Videokameras spielen mit

Um nicht als saubere Quelle schmutziger Gelder angegeben zu werden, dürfen die Casinos und Kursäle Spielgewinne nicht bestätigen, es sei denn, eine Steuerbehörde erkundigt sich danach. So soll auch dem Handel mit «Sauberes Geld»-Zertifikaten vorgebeugt werden. Damit niemand Spielgewinne vorgaukeln kann, wird das Geschehen am Spieltisch von Videokameras überwacht und das Filmmaterial archiviert. Anders als im Ausland ist es in der Schweiz ausserdem untersagt, Spielguthaben stehen zu lassen und von einem Casino ins andere zu transferieren. Noch unattraktiver als der Roulette- oder Pokertisch sind für Geldwäscher die Spielautomaten. Gauner müssten mit dem Koffer voller Münz anreisen, und zwar ohne Aussicht auf effizienten Waschgang: Die Rückzahlquote liegt hier im Schnitt bei 80 Prozent. Angesichts des ausgeklügelten Konzessions- und Kontrollsystem glaubt Benno Schneider sagen zu können: «Ich rate den Geldwäschern, zuhause zu bleiben.»

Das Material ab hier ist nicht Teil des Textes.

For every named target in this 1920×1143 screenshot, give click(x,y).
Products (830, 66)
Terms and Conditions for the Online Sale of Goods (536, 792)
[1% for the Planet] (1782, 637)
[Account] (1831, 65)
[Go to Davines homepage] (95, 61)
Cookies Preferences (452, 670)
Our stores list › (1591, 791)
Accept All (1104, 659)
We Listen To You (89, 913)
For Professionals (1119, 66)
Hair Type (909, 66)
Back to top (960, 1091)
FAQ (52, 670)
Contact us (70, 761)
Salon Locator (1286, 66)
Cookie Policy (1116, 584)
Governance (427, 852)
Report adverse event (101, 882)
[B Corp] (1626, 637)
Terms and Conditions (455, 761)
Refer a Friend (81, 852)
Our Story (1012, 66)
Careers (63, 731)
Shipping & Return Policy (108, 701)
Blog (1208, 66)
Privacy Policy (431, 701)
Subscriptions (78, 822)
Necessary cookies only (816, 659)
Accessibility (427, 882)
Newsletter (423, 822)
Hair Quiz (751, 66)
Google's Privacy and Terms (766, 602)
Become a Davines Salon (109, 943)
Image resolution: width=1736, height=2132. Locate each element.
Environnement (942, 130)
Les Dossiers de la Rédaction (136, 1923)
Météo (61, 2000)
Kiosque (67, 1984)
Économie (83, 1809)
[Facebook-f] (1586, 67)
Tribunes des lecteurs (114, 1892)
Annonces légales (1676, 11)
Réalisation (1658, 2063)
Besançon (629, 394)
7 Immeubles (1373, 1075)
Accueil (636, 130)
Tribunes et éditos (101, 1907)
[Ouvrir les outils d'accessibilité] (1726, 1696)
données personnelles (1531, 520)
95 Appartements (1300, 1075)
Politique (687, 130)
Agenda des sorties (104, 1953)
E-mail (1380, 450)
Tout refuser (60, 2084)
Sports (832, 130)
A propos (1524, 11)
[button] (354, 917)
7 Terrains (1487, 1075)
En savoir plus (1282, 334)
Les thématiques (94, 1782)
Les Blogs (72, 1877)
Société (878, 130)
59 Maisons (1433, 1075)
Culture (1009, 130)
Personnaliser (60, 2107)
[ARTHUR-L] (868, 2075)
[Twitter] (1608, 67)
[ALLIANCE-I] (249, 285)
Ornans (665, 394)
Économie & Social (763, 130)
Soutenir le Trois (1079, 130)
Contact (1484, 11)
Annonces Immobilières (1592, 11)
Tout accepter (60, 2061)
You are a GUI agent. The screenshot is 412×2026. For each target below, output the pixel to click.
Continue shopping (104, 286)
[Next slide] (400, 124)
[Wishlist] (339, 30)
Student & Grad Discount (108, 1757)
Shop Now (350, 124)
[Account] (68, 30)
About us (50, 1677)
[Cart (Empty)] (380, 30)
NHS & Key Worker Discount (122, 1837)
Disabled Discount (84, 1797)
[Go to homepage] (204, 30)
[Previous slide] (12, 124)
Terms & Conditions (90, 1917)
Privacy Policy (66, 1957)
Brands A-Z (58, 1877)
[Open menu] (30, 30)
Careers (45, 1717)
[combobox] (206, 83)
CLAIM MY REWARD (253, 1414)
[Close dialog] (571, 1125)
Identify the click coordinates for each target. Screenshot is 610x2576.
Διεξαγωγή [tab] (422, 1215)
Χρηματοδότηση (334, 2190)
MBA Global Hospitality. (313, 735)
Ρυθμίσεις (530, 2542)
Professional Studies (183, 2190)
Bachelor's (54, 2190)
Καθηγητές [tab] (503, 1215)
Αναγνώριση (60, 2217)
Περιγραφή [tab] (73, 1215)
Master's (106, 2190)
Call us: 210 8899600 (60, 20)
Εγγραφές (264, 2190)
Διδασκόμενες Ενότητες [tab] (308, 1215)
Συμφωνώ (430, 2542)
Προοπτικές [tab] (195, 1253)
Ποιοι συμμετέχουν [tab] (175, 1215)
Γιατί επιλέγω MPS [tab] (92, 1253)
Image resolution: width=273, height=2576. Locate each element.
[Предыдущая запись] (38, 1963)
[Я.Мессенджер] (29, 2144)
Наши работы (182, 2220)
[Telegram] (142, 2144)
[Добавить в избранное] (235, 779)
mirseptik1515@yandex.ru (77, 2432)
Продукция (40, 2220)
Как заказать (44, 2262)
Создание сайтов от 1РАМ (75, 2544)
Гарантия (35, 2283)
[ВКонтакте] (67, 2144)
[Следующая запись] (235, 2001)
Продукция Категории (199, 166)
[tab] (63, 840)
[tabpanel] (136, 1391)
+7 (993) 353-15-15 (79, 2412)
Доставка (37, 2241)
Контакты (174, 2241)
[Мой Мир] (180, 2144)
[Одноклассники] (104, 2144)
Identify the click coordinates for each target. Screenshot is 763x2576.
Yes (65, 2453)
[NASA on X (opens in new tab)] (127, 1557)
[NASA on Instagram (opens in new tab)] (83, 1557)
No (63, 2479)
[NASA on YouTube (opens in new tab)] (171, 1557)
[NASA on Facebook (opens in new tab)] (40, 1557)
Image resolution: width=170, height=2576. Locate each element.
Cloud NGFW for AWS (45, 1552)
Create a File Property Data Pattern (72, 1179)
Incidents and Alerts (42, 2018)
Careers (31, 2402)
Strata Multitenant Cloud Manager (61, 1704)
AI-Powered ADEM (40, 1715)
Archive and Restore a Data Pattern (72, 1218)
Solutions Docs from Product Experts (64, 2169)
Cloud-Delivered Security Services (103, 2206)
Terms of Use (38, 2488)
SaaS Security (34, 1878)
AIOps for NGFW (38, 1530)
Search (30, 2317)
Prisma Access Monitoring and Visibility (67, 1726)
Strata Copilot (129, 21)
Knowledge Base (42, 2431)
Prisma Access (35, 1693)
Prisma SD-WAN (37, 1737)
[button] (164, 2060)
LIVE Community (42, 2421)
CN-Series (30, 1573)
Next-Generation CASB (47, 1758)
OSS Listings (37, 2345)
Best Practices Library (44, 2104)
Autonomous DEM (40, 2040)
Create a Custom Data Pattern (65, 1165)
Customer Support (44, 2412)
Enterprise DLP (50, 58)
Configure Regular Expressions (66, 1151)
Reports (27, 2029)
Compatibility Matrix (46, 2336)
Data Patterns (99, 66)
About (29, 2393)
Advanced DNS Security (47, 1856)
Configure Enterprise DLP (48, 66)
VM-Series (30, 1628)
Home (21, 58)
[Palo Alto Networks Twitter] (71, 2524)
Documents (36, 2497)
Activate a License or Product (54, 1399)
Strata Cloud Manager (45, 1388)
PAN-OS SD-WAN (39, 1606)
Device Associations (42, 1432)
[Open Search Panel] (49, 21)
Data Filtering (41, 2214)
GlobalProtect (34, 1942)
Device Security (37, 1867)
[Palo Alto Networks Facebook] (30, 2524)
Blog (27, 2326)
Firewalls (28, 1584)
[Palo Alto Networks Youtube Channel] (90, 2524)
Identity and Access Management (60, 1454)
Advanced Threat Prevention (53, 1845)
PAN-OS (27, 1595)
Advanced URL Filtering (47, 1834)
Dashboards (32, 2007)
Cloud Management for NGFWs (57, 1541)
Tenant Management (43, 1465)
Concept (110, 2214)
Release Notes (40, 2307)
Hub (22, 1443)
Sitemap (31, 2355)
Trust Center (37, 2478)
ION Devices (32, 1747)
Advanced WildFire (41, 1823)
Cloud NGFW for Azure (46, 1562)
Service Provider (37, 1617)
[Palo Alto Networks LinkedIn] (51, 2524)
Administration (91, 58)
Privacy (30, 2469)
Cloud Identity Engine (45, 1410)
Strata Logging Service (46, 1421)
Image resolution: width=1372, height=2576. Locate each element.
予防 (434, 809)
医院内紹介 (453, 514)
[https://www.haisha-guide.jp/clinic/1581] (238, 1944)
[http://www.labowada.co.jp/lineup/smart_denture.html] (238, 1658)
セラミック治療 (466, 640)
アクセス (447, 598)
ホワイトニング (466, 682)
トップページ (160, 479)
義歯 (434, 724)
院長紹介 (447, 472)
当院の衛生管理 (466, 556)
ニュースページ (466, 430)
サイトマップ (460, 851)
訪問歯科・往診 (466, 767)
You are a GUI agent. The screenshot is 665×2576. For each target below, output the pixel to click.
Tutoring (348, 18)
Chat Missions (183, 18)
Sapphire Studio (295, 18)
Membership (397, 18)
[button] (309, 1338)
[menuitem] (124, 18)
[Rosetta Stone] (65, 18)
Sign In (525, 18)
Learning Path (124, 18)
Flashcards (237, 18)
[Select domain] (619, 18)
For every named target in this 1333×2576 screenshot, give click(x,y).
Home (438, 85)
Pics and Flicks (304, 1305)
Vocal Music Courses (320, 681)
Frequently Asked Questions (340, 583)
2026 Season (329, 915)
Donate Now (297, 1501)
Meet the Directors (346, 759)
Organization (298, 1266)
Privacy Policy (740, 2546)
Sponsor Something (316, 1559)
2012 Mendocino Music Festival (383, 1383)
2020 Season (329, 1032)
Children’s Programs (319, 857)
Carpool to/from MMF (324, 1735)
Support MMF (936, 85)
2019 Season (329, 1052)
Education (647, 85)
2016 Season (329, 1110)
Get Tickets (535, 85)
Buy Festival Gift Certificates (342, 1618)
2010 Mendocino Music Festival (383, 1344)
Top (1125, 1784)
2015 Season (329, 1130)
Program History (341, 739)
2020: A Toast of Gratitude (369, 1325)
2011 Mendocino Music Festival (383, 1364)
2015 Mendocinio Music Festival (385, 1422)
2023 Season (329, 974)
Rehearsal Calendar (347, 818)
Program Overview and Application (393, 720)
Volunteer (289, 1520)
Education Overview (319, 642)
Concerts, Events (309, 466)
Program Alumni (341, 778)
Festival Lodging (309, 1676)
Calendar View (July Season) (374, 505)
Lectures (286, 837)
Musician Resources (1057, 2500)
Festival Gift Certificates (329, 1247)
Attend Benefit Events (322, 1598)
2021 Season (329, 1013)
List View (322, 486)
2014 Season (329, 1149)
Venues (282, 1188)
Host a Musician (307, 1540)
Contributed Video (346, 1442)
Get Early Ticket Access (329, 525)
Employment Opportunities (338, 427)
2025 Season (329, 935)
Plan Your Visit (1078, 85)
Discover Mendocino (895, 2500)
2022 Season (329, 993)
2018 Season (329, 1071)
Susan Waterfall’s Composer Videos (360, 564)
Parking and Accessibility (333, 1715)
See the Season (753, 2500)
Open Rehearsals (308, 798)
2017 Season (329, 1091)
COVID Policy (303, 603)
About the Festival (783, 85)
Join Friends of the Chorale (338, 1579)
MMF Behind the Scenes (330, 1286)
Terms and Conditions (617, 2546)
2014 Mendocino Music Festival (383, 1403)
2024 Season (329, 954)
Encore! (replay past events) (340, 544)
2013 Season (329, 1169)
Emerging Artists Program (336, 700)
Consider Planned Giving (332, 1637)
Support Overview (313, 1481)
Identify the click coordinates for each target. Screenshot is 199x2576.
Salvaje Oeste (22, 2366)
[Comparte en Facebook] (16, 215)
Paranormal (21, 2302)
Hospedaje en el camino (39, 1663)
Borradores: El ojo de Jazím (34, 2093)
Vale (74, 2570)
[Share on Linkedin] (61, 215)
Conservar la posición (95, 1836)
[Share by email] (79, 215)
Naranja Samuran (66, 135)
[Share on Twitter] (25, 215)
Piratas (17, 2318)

Mulmiges Gefühl trotz flott sprudelnder Geldquelle

paf. Zu den Schattenseiten des absehbaren Spielbooms äussert sich Justizministerin Ruth Metzler diplomatisch. «Das Spielbankengesetz enthält Zielsetzungen, die teilweise miteinander in Konflikt stehen», sagte sie kürzlich.

Mehr Spielsüchtige

Bund und Kantone wollen am Spieltisch abräumen: Die vier bis acht Casinos und 15 bis 20 Kursäle, die eine Konzession erhalten sollen, werden nach Schätzungen des Bundesrats 600 bis 800 Millionen pro Jahr abtischen. Davon will der Fiskus 300 bis 400 Millionen einkassieren. 150 bis 200 Millionen werden in die AHV fliessen. Ausserdem soll das 1993 vom Stimmvolk aufgehobene Glücksspielverbot den Tourismus fördern: Bewilligungen für Kursäle will der Bundesrat vor allem klassischen Tourismusregionen erteilen. Die Casinos dagegen sieht er grenznah auf Nordostschweiz, Westschweiz und Tessin verteilt, je nach Marktpotenzial kommen auch der Raum Bern, die Zentral- und Ostschweiz zum Zug. Gleichzeitig steht schon heute fest: Sobald im Jahr 2002 unter dem neuen Gesetz die ersten Roulettekugeln rollen, wird die Zahl der Spielsüchtigen steigen. Schätzungen gibt es keine, aber die Fürsorgefälle werden zunehmen. Benno Schneider, Präsident der Spielbankenkommission, macht sich keine Illusionen: «Wir erwarten grössere soziale Probleme.» Schon heute gibt es laut einer Westschweizer Studie 120 000 bis 230 000 Spielsüchtige in der Schweiz. Um eine Konzession zu erhalten, müssen die Spielbanken ein «Sozialkonzept» vorlegen und darin zum Beispiel aufzeigen, wie sie Spielsüchtige betreuen und Spielsperren durchsetzen wollen. Laut Schneider sollen Spielbankenbetreiber zudem einen Fonds für verarmte Spieler speisen. Potenziell sind die Casinos auch gigantische Geldwaschanlagen.